State Administrative Agency Matters

Moore McLennan represents hospitals in other Administrative matters, such as those facing fines imposed by the Department of Health Services. In this age of ever-increasing administrative scrutiny, having the right attorneys to represent you is of critical importance.

Physician Representation in Peer Review Proceedings

Medical Staff investigations can lead to formal recommendations for adverse action, ultimately leading to the filing of a Business & Professions Code section 805 report with the Medical Board of California. This, in turn, frequently triggers a separate investigation by the Board.

A physician (or physician's assistant) should never underestimate the gravity of a peer review action by his/her Medical Staff, since the stakes are far too high. Such an action can lead to the restriction or outright loss of one's Medical Staff clinical privileges and membership. There are precise time deadlines associated with any peer review action and specific requirements which must be met. Knowing how to navigate through the maze of rules and laws is essential.

It is critical that any physician facing a Medical Staff peer review investigation, restriction of privileges or summary suspension have the immediate representation of experienced counsel in this highly specialized area of the law.
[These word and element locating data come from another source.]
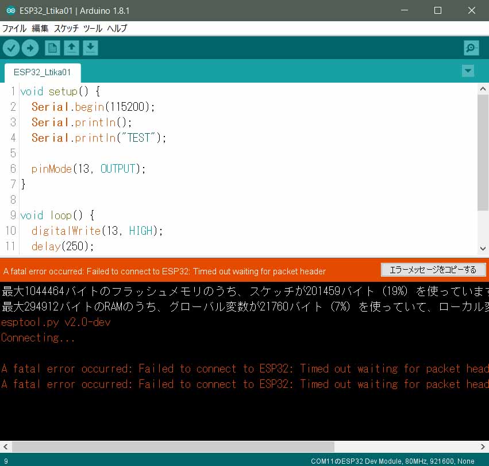Open the スケッチ menu
489x466 pixels.
point(66,28)
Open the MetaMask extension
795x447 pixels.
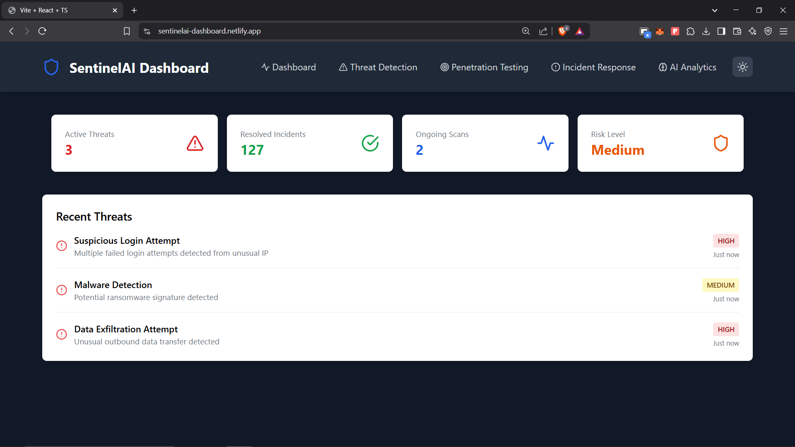click(x=660, y=31)
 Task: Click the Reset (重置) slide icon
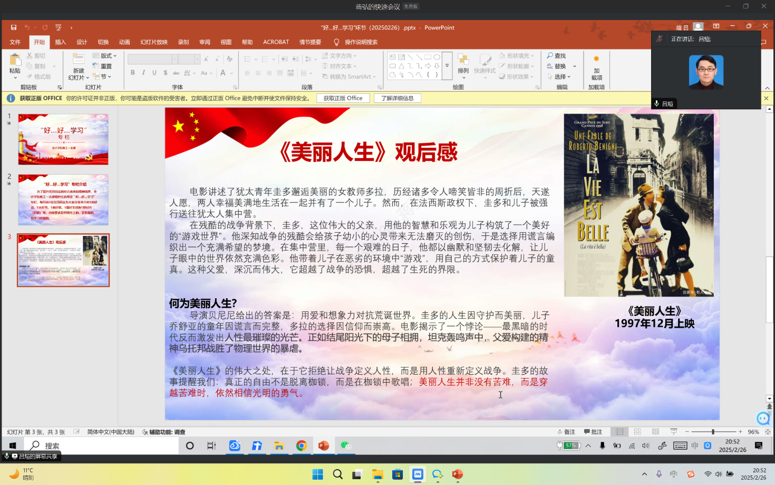click(102, 66)
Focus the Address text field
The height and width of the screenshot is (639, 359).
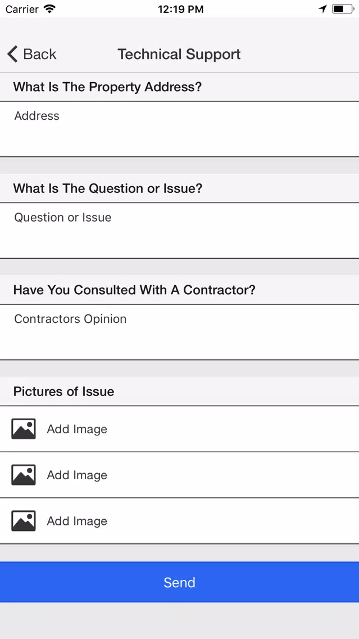[180, 129]
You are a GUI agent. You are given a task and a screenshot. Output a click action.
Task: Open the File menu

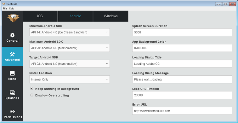click(x=5, y=9)
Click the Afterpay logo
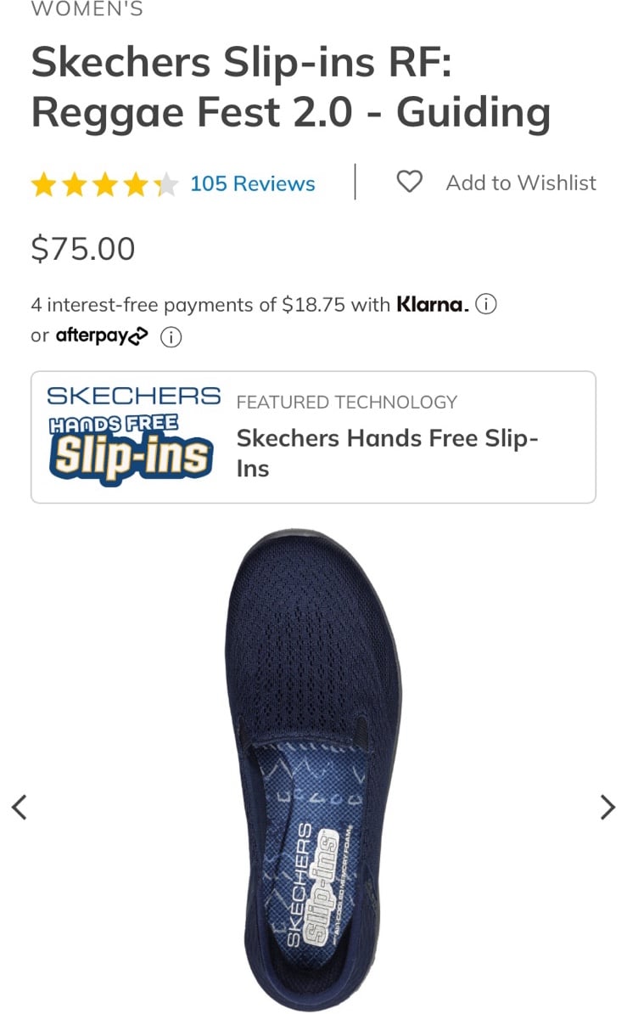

The law firm of Moore McLennan has attorneys who represent physicians and physician assistants in peer review matters. The firm also shares an "Of Counsel" arrangement with the firm of Curtis & Green, adding to its depth of expertise.

Medical Staff Representation

Moore McLennan represents Medical Staffs of some of the hospitals in California. Our attorneys have experience in drafting/modifying Bylaws, as well as assisting the Medical Staffs in working with its members to find solutions to problems when they arise.